(Dataset entries)
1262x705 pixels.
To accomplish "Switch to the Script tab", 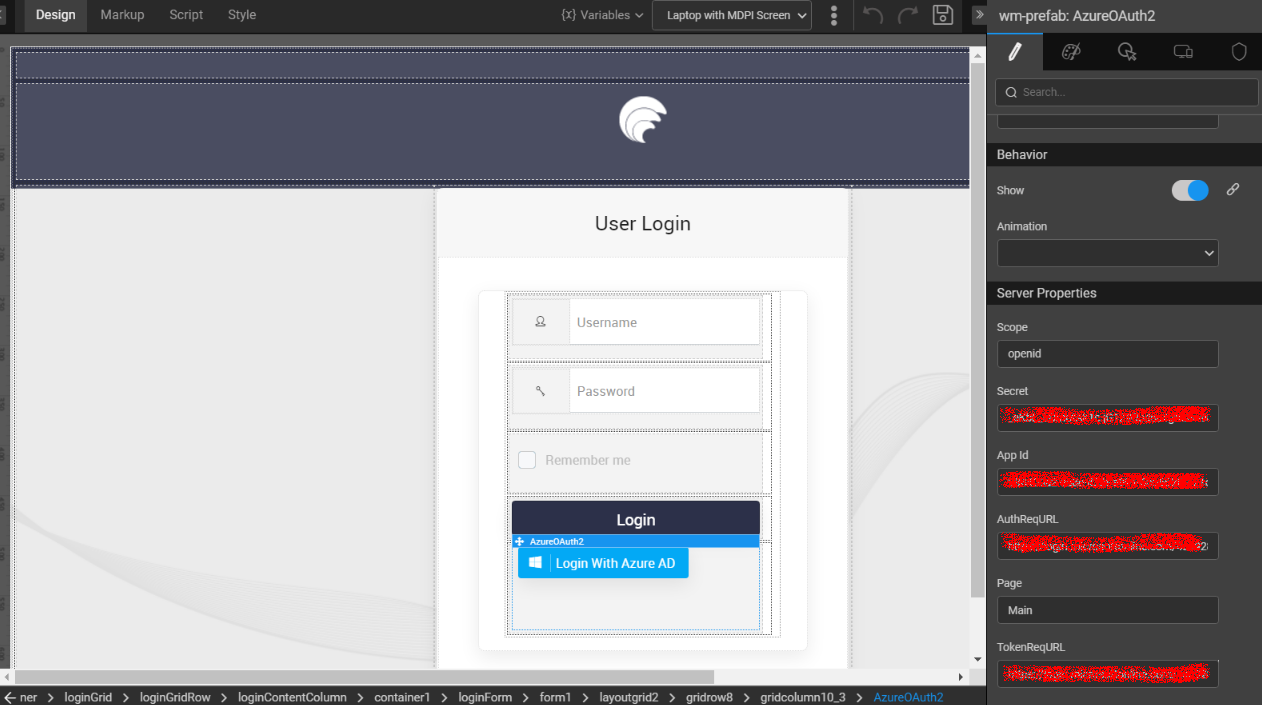I will click(x=186, y=15).
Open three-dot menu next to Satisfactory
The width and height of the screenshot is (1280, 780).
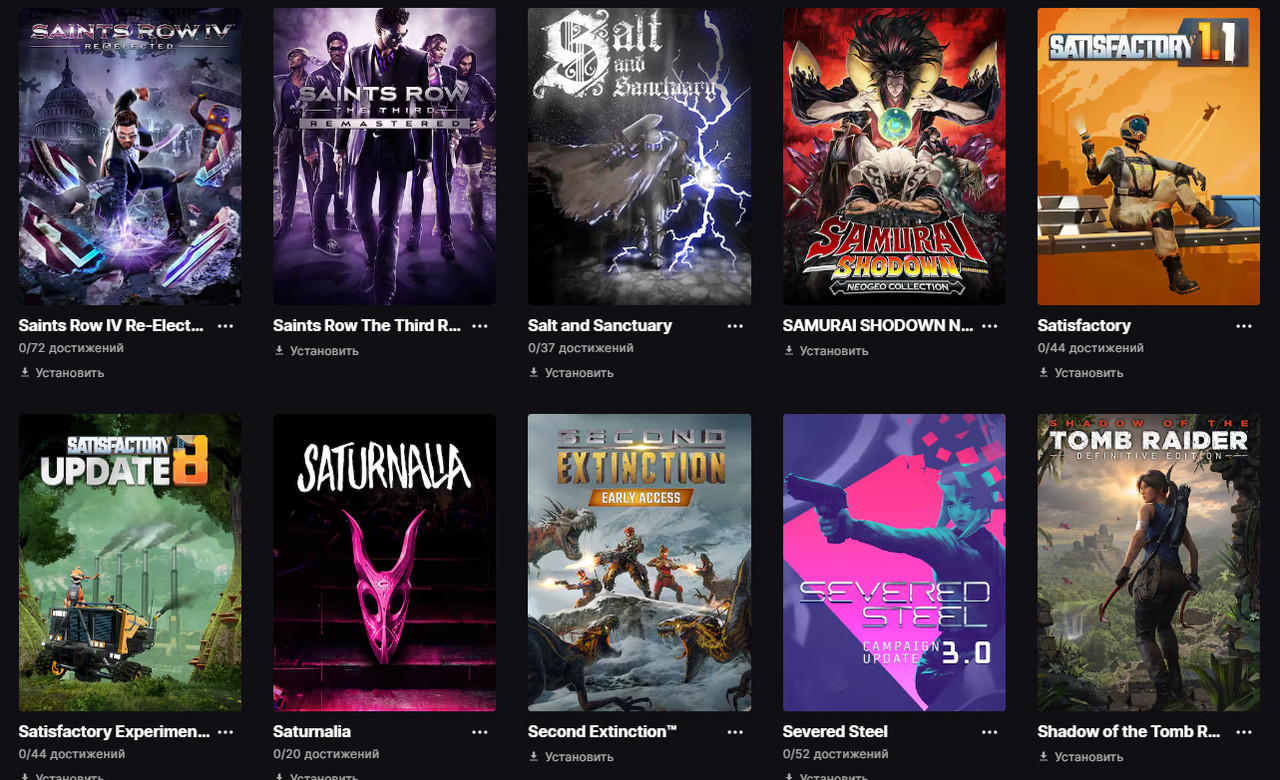click(1244, 326)
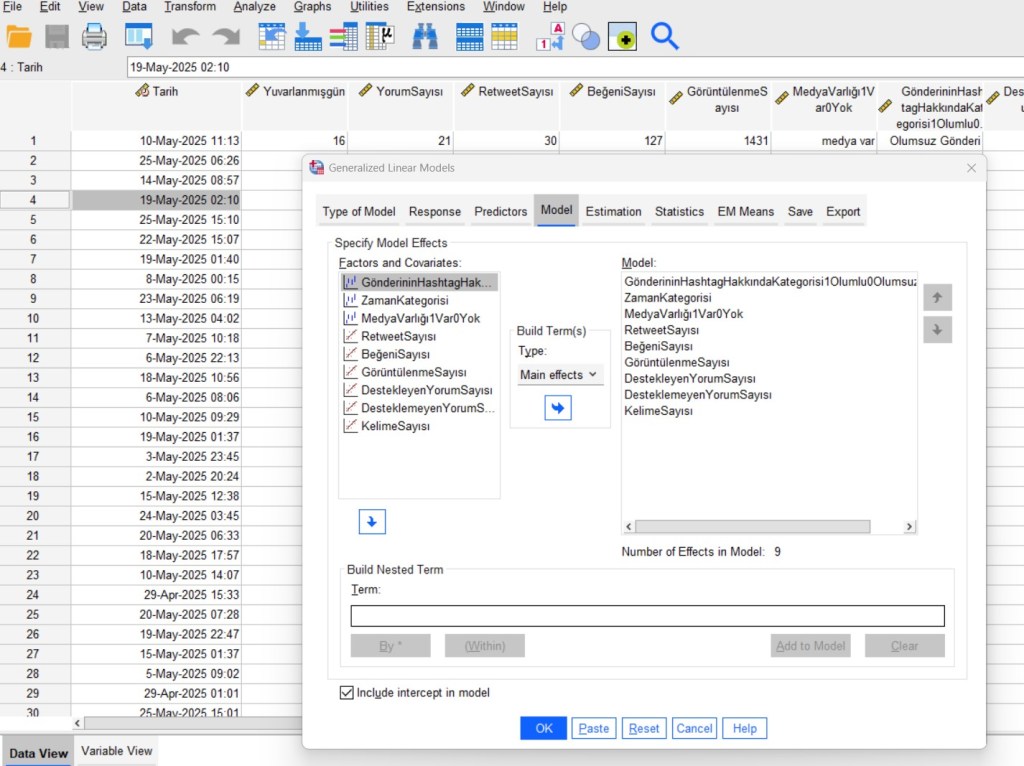The image size is (1024, 766).
Task: Open the Build Term Type dropdown
Action: pyautogui.click(x=559, y=374)
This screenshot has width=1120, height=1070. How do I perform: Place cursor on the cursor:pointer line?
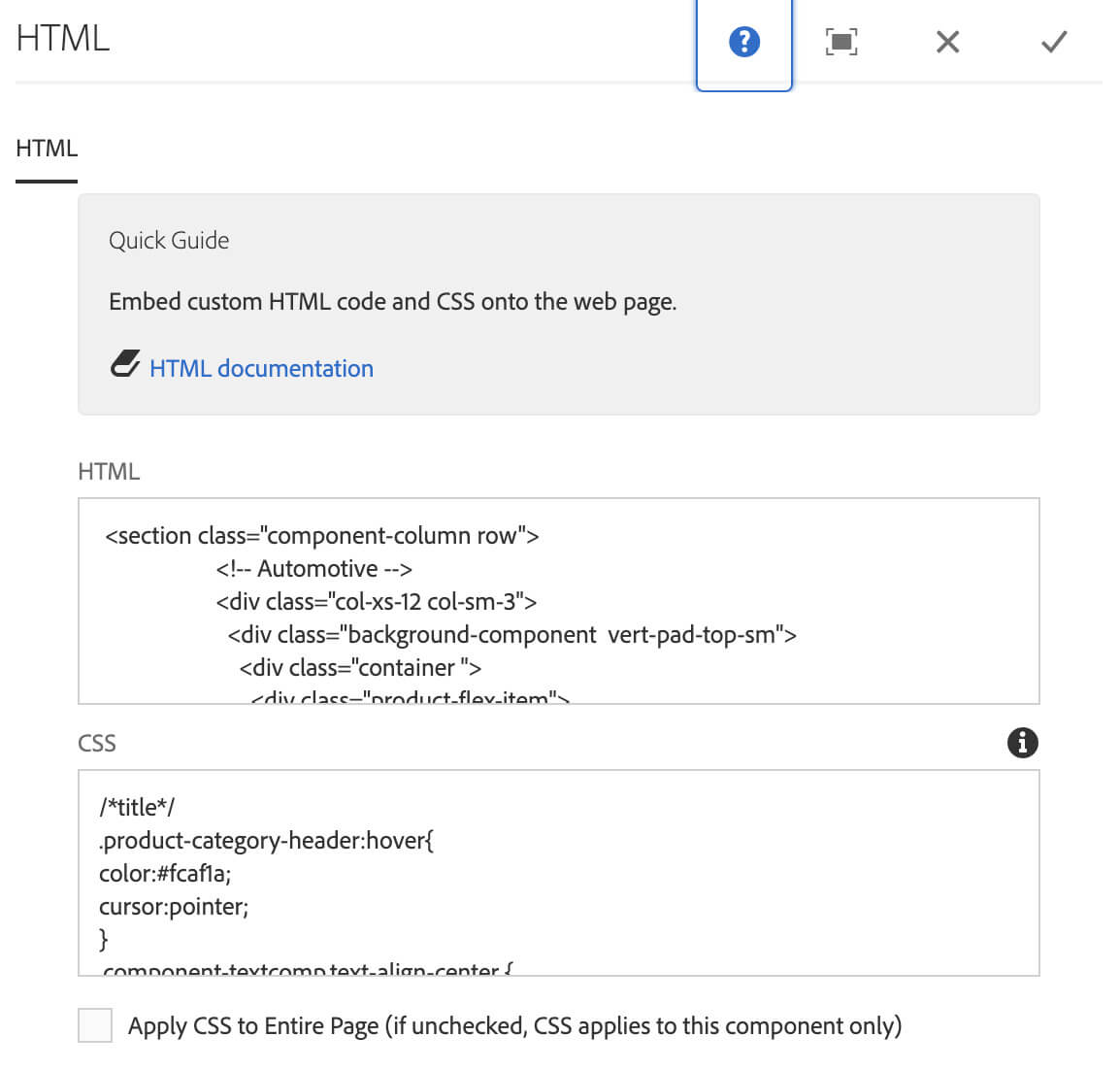tap(174, 907)
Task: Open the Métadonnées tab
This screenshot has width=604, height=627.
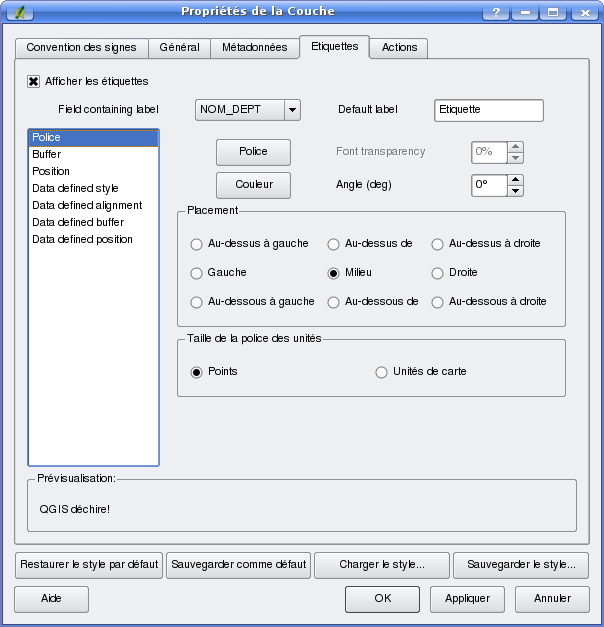Action: coord(254,48)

• [Directions]:
Set down exactly, line for line, the data from the line that contains "This screenshot has width=1120, height=1070." through its last line, keeping pictures out.

• [Solution to this problem]:
This screenshot has width=1120, height=1070. How do I perform: Place cursor on the cursor:pointer line?
tap(174, 907)
Task: Open the Métadonnées tab
This screenshot has width=604, height=627.
Action: coord(254,48)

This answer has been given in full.